Stage West announced Monday evening the theater’s co-producer and artistic director Jim Covault — who has served the theater in one capacity or another for 35 years — will retire from his administrative duties in a year. He will close out the company’s 37th season — which just opened with the area premiere of “Bad Jews” — but after September 2016, he will be an artistic associate. Which means Covault will continue to contribute as an actor or director, as he’s done since 1980, he simply won’t be in a leadership role.
A tall, dry presence onstage — he was a natural to play Jeeves, which he did successfully several times — Covault has even designed sets and costumes for the theater. After the death of Stage West founder Jerry Russell in 2013, he divided leadership duties with co-producing director Dana Schultes. The release gives no indication whether Schultes will continue as the company’s sole producing director (she is also director of development) and whether a new artistic director will be sought.
The full release:
Stage West announces the 2016 retirement of Jim Covault.
(Fort Worth, TX)
Stage West is announcing the 2016 retirement of Co-Producer and Artistic Director Jim Covault. Covault will step down from his administrative duties at the end of September, 2016, shortly after the close of the 37th season. He will continue, however, as an artistic associate for Stage West, directing and acting as needed.
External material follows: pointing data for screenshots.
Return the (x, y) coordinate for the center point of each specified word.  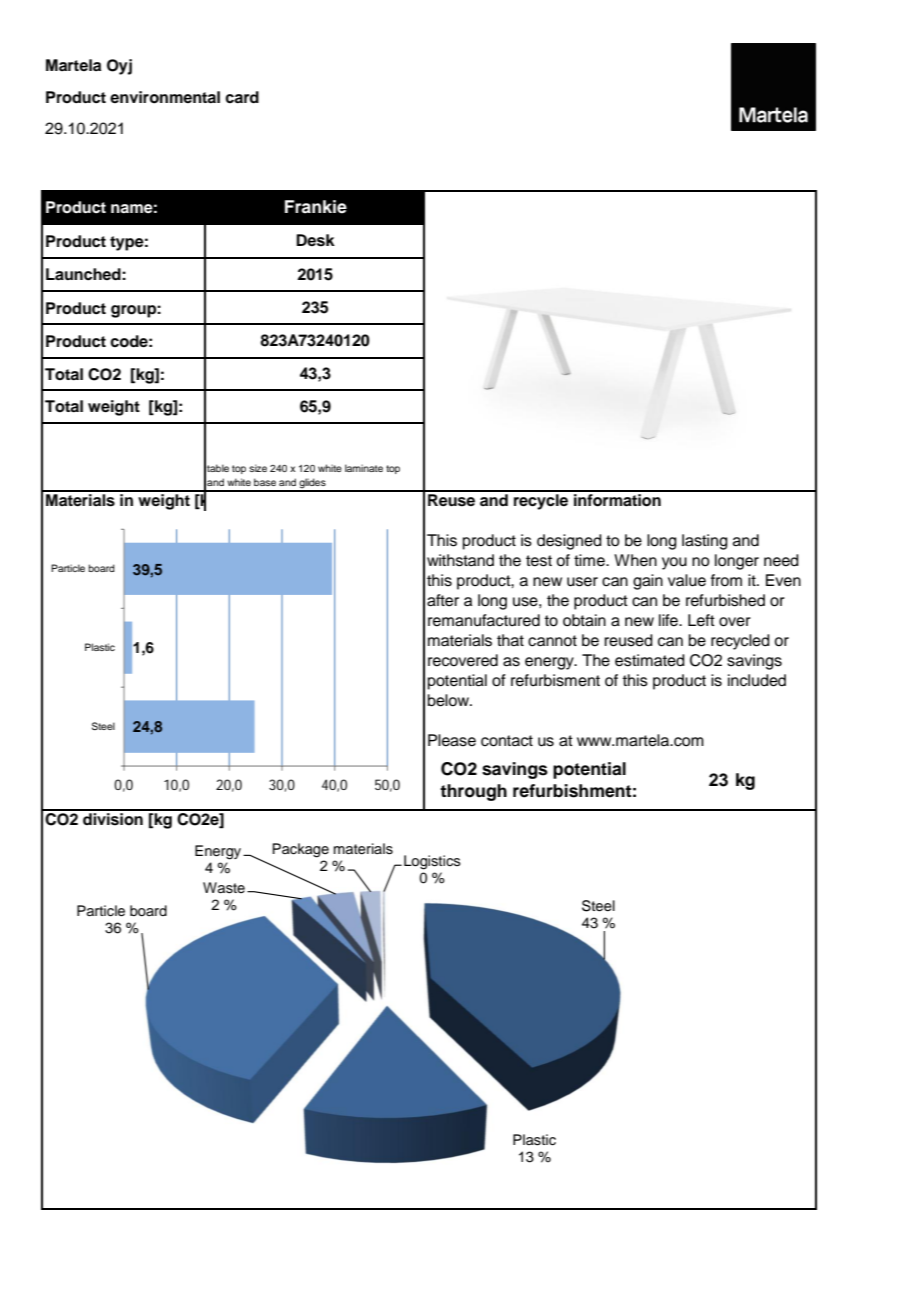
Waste (224, 888)
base (265, 482)
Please (452, 740)
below (449, 700)
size (258, 468)
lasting (705, 542)
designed (569, 542)
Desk (315, 240)
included (757, 680)
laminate (364, 468)
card (242, 97)
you (674, 563)
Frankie (316, 207)
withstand (460, 560)
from (726, 580)
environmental (165, 97)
Covault began his association with Stage West in the summer of 1980, directing and appearing in numerous productions over the years. He has been responsible for much of the graphic design of the organization, managed the theatre’s marketing, and has designed sets and costume for many shows. In addition to his many memorable roles, he has directed such shows as “The Explorers Club,” “Beyond Therapy,” “She Loves Me,” “The Clean House,” “The Miser,” “The 39 Steps,” “The Skin of Our Teeth” and “The Real Thing.”
Stage West Board of Directors President Bronson Davis said, “Jim Covault has been a pillar of Stage West almost since the company’s beginnings in a sandwich shop 35 years ago. He has been an artistic force, working closely with founder Jerry Russell and now Dana Schultes to bring to Fort Worth a rich variety of wonderful productions. Since the company’s return to its present location on West Vickery and Jim’s role as artistic director, Stage West’s budget has more than doubled. He has made the character Jeeves synonymous with Stage West, and played a wide variety of other singular roles such as Mark Rothko, Lyndon B. Johnson, Alan Turing, and Aunt Augusta (“Travels with My Aunt”). We are especially delighted that though retiring from his administrative roles he will still be associated artistically with the company.”